Keywords: animal model; biocompatibility; bone; integration
RESUMO
A hidroxiapatita (HA) é amplamente utilizada como biomaterial para reparo ósseo e revestimento de próteses metálicas. As principais limitações dos atuais compostos comerciais de hidroxiapatita sintética incluem alto custo e menor disponibilidade, especialmente para fins de medicina veterinária. Além disso, acredita-se que a biocompatibilidade e a bioatividade da HA poderiam ser aumentadas pela adição de compostos metálicos. O objetivo deste trabalho foi comparar a resposta tecidual subcutânea de hidroxiapatita comercial e da obtida da diáfise do fêmur bovino misturada com diferentes concentrações de nitrato de zinco hexa-hidratado em coelhos. Foram utilizadas 25 coelhas fêmeas Nova Zelândia. Cinco tratamentos foram feitos de acordo com os compostos de HA (HA comercial, no Zn-HA, 0,1M Zn, 0,2M Zn e 0,3M Zn). Cada tratamento foi avaliado em cinco momentos (oito, 15, 30, 60 e 90 dias após a implantação). A análise histopatológica foi realizada para avaliar a inflamação por infiltração de células polimorfonucleares, neovascularização e fibrose. Os resultados obtidos neste trabalho sugerem que a inflamação geral diminuiu após 60 dias de implantação, independentemente da concentração de Zn. O escore de fibrose foi aumentado na HA comercial comparada com o controle e com a HA hidratada com Zn. Este trabalho mostra que a hidroxiapatita bovina é um material biocompatível independentemente da concentração de nitrato de zinco e possui as mesmas propriedades da hidroxiapatita comercial.

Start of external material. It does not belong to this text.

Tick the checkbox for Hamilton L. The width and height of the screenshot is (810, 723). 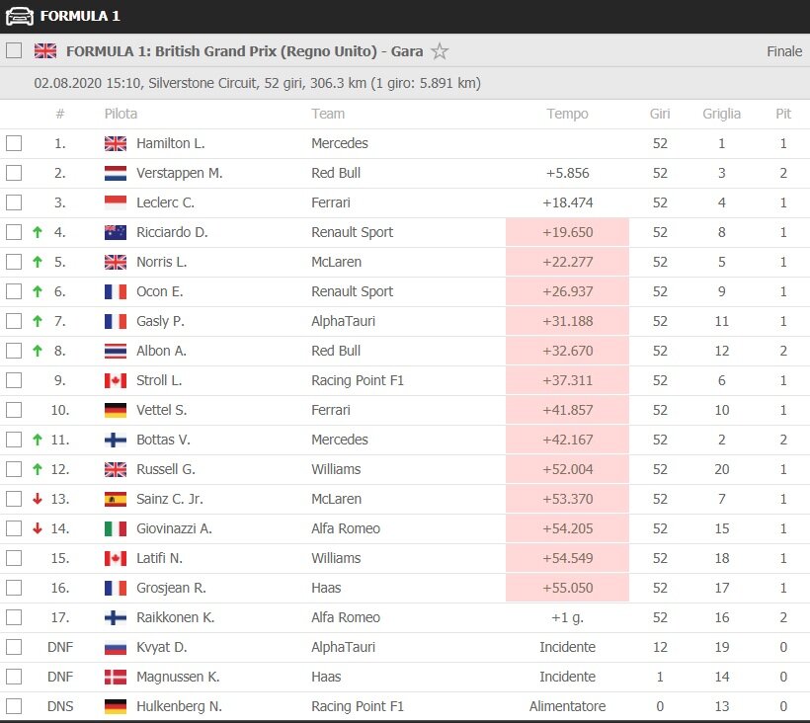(14, 143)
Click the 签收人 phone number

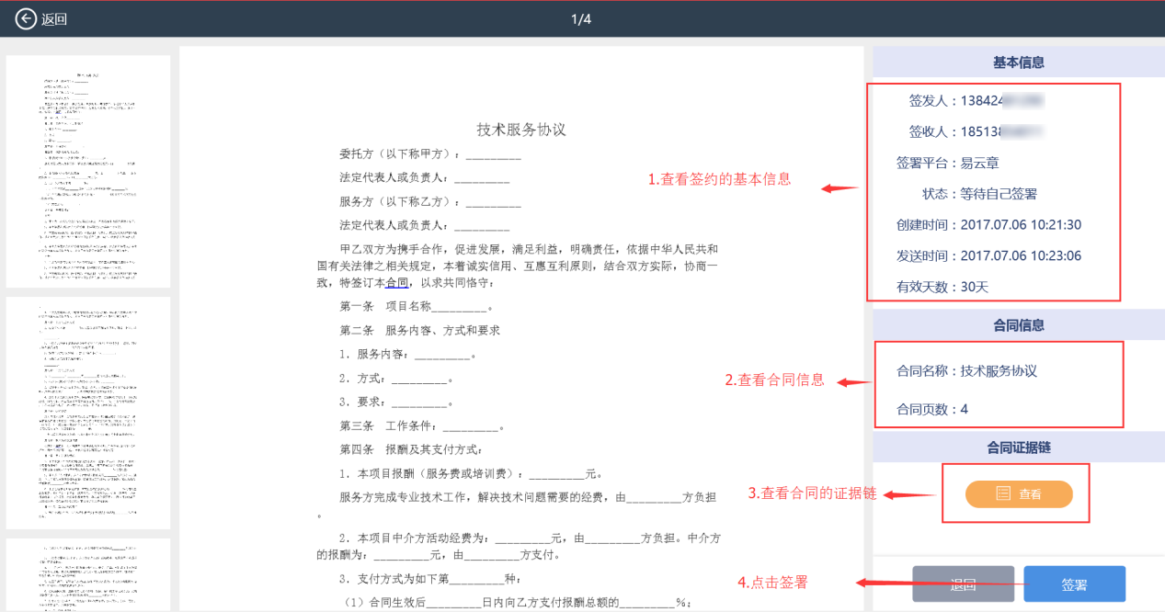(1002, 132)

Palavras-chave: modelo animal; biocompatibilidade; osso; integração
INTRODUCTION
Musculoskeletal trauma is a common source of bone loss, mainly associated with open fractures (Keating et al., 2005). Lower limb fractures are common among active men and women (Hootman et al., 2002). Therapeutic intervention often includes the use of autografts and allografts; however, donor site morbidity and adverse immune response are common weaknesses of these methods (Hootman et al., 2002; Keating et al., 2005; Mauffrey et al., 2012). It has been shown that hydroxyapatite (HA) improves bone tissue regeneration (Swetha et al., 2010). Nevertheless, HA limitations include biomechanical disadvantages such as poor resistance to torsional bending stresses (Keating et al., 2005). It is hypothesized that the incorporation of Zn into HA matrix would increase osteoblast bioactivity, leading to improved bone formation and higher biological properties (Thian et al., 2013).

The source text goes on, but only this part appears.